Posted November 18th, 2015 by

You may remember Part I of this blog that focused on the experiences of two PatientsLikeMe members who attended the Kidney Health Initiative’s (KHI) workshop, “Understanding patients’ preferences: Stimulating medical device development in kidney disease,” back in August. KHI is a partnership between the U.S. Food and Drug Administration (FDA) and the American Society of Nephrology (ASN). We recently spoke with patient Celeste Lee and Frank Hurst, MD, Medical Officer, Renal Devices Branch with the FDA, about the planning and consideration it took to make this event “Patients Included.”

While this was the first patient-centric event KHI has held, they’ve worked to include the patient voice in all aspects of the initiative. Kidney patients and kidney patient organizations are represented on the KHI Board of Directors, and this past year the KHI Board of Directors formed a KHI Patient and Family Partnership Council (PFPC) made up of only patients and their caregivers. The PFPC helps provide strategic guidance on how to engage and include patients, their families and care partners in KHI activities.

Celeste has had kidney failure from an autoimmune disease since she was 17. She’s been an advocate for decades and is now focused on patient-centered care. Celeste is also a board member on the inaugural PFPC and helps review potential projects from a patient and family member viewpoint.

“The way KHI works is that it brings everyone to the table – researchers, industry professionals, patients – and we ask what is it that we can do to improve research and clinical trials and ultimately, patient lives. We do this through specific projects like this workshop,” she says.

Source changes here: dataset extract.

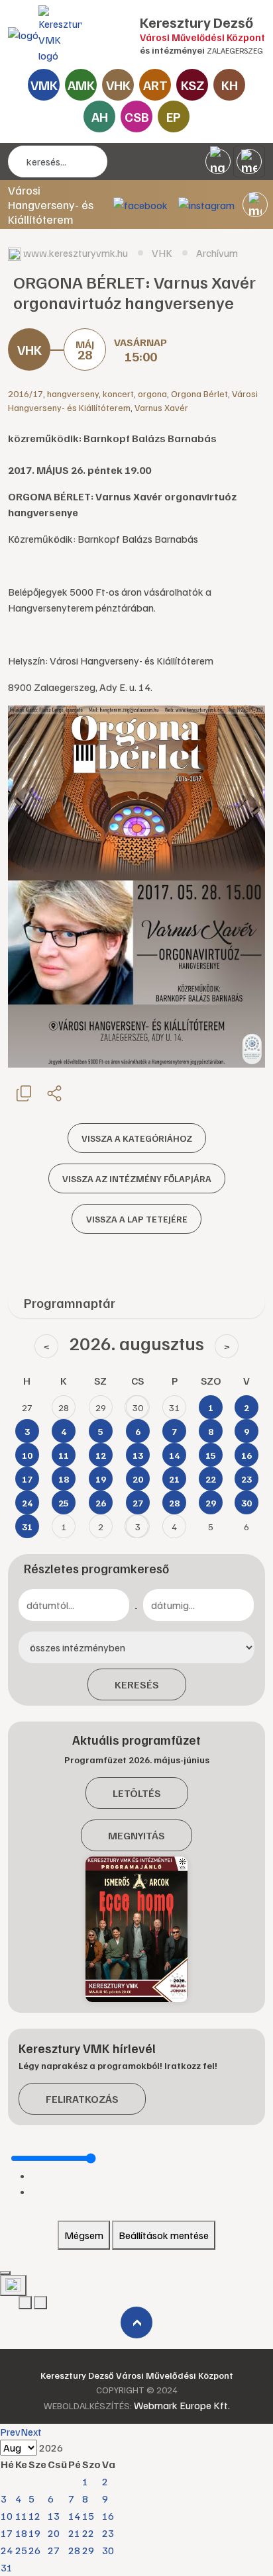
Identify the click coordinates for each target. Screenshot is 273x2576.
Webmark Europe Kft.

Involving patients from the get-go

As part of this particular workshop, KHI wanted to hear patients’ ideas and preferences on new devices to manage kidney disease. Before anything, though, they had to create an event that would provide the greatest value to patients that attended in person.

When we asked Frank and Celeste what goes into planning an event like this  they shared how they think it can be centered around the patient:

“Involving patients early helped us to realize the need to broaden efforts to educate patients on the topics of interest prior to having the workshop. This proved to be a critical step in the planning process,” says Frank.

“We realized it would save time to educate prospective attendees about the new devices via webinars before the workshop,” explains Celeste. “We ended up taking a three-step approach that started with a quick engagement video talking about what we wanted to do. We distributed this throughout the whole kidney community. At the end of the video, there was an invitation to sign up for the webinars. After the webinar we said – now we are going to have a day and a half workshop and we will provide travel grants. Over 50 travel grants were given, funded by KHI so patients could come from all over the country.”

Frank notes, “Although patients are medical device consumers, they rarely have an opportunity to influence products that come to market. The success of a new medical device is based on many factors, including the usability by patients. KHI provided a forum, which allowed stakeholders to hear about ideas and potential solutions directly from patients.”

Looking at it from all angles

While the main consideration was making sure KHI had set clear expectations to patients who attended from the onset, there were additional logistics to consider for the workshop to be as patient-centric as possible. The workshop agenda was arranged around patient treatment schedules and incorporated dietary considerations when planning the menu. Because some attendees are on dialysis or live with transplants, they needed volunteers on hand. KHI planners also made sure to ask for patient feedback throughout the entire event and had scribes in position to record it. This feedback was ready to be shared at the workshop’s closing and will be sent out in an executive summary as well.

“Patients especially enjoyed the small group sessions,” Frank says. “These were multi-stakeholder breakout discussions which tackled important questions such as unmet needs, device areas that need improvement, making clinical trials more patient-friendly, and assessing ways for patients, industry, and regulators to communicate and share feedback.  These sessions included many lively discussions where patients felt empowered to share ideas and come together to propose solutions.”

Patient advice for a patient-centric event

Celeste has simple advice for other organizations that want to have this level of patient inclusion in their events. “I think you start off with a really good planning team that includes patients so that they’re there to help figure out the challenges of bringing that population together. Most importantly – you need to prepare people to be a part of it. You’re not going to get anything of value if people come in cold. It’s about the patient being able to draw on their experiences to help move research forward so if they understand what’s expected of them going in, then the outcomes will be more valuable.”

Frank adds, “It is also important to consider the spectrum of the disease, and ideally include patient representatives from across the spectrum as they could have very different needs.”

“Then,” Celeste says, “the next step is getting them to share the developments within the greater community. Once patients are educated and engaged, they become empowered.”

For a look at the KHI’s 3-step plan, check out this presentation they shared with us! And of course, don’t forget to visit the site and connect with the more than 1,000 other PatientsLikeMe members living with chronic kidney disease.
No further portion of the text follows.